Temos que escolher produtos locais porque, se a gente não ajudar de alguma forma, eles podem desaparecer. Aqui no cerrado, tem o minicaju e o baru, que são riquíssimos. Temos uma variedade de frutas, por exemplo, que ainda são desconhecidas pelo povo. Grande parte da população se limita a comer só macarrão. E usar produtos locais é uma espécie de marginalização. A maioria das pessoas desconfia dos pratos e não percebe que é difícil misturar o simples com o sofisticado. Elas não têm respeito. E olha, tenho minhas dúvidas de que um dia isso possa mudar. Há um empobrecimento no mundo inteiro da gastronomia local, basta frequentar as praças de alimentação.

Os seus filhos pretendem seguir o seu caminho?
Minha filha é atriz na França. E eu tentei encaminhar meu filho para a culinária, mas ele me disse: ;Pai, não me leve a mal, mas essa profissão maluca não é pra mim;. Só quem está lá dentro consegue entender que isso não é para todos. Outra coisa: mulher de chef sofre, porque não existe horário fixo. Eu tive sorte de ter uma mulher que entendeu meu trabalho. Meu filho vive me dizendo para abrir um restaurante novamente. Mas não dá, a clientela não ajuda, as leis trabalhistas desse país não ajudam mesmo. Mas quem sabe um dia eu volte. É como falamos em um bom português: isso é uma cachaça.

Quais são os planos para o futuro?
O que eu gosto é de estar na cozinha. Estar sempre com jovens me mantém jovem. Eu gosto muito de ensinar os outros. Eu nasci numa família de operários. Meu pai sempre dizia que não há um mundo justo se você não ensinar alguém a voar sozinho.
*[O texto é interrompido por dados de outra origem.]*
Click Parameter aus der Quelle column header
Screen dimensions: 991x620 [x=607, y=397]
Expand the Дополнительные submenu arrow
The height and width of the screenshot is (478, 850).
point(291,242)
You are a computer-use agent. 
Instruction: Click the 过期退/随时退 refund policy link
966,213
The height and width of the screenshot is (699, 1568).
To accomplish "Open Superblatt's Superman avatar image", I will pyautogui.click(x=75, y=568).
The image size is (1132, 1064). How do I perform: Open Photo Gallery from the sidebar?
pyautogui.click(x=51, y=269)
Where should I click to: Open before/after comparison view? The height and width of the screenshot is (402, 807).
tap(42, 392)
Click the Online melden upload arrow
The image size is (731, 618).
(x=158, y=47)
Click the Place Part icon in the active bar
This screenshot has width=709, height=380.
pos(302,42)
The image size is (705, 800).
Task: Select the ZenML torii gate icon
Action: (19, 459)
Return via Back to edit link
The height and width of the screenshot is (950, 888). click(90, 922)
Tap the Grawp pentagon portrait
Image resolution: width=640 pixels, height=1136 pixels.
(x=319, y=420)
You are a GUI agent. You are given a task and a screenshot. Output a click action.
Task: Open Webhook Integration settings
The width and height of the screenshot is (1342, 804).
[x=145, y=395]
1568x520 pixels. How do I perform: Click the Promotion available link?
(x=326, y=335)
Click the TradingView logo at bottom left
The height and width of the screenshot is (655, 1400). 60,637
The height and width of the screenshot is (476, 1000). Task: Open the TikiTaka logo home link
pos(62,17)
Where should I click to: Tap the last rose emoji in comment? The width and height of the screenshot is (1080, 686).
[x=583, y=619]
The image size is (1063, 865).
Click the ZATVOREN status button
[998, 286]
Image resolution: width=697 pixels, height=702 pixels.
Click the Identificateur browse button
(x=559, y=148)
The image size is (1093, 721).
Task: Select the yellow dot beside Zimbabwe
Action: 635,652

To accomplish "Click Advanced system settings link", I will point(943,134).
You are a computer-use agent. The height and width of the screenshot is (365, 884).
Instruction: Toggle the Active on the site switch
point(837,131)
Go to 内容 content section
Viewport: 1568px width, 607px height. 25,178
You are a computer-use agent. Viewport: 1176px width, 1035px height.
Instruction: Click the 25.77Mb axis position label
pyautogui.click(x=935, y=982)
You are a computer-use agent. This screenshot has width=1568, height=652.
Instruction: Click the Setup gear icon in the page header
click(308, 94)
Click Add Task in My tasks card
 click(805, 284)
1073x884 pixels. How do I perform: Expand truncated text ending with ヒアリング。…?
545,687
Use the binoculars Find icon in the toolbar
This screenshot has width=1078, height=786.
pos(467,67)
; Confira a receita de pera com emulsão de amêndoas de Laurent Suaudeau

Veja como preparar a receita criada pelo chef francês Laurent Suaudeau do Restaurante Oscar do Brasília Palace Hotel

Ingredientes
Para geleia de pêra
- 01 pêra
; 500 ml de água
- 150 g de açúcar
- uma pitada de zimbro
- uma pitada de cardamomo
- uma pitada de canela
- uma pitada de anis
- uma pitada de coentro em grão
- 5 g de gengibre
- 3 g de gelatina sem sabor

Para a emulsão de amêndoa
- 150 g de açúcar
- 1L de leite
- 10 ml de licor de amêndoas
- 3 g de gelatina sem sabor
- 300 g de amêndoas

Preparo
Para geleia de pêra
Descasque a pêra e coloque os outros ingredientes na panela para formar uma calda. Coloque a pêra na calda e deixe cozinhar até a fruta ficar macia.

Para emulsão de amêndoas
Deixe as amêndoas de molho no leite por um dia. Bata as amêndoas no liquidificador, coe no chinois. Acrescente a gelatina e o açúcar e coloque no sifão.
Por fim, coloque a emulsão em cima da pêra.